What is required ::
Identify every line in the records below that contains the string "height", and copy each such line in full. Match case exactly.

Entries shown ::
________________________

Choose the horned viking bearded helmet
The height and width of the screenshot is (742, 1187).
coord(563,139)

________________________

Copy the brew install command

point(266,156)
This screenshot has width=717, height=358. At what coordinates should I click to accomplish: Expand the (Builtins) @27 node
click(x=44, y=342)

________________________

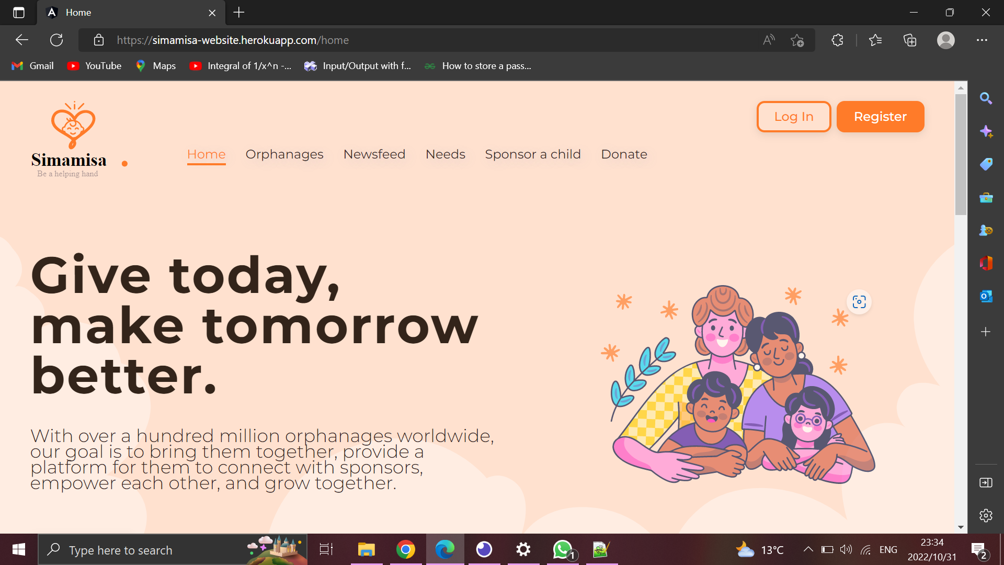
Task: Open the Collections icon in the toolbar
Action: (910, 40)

________________________

Reply ::
The height and width of the screenshot is (742, 1187).
This screenshot has width=717, height=358. At what coordinates should I click to accomplish: Expand the (Builtins) @27 node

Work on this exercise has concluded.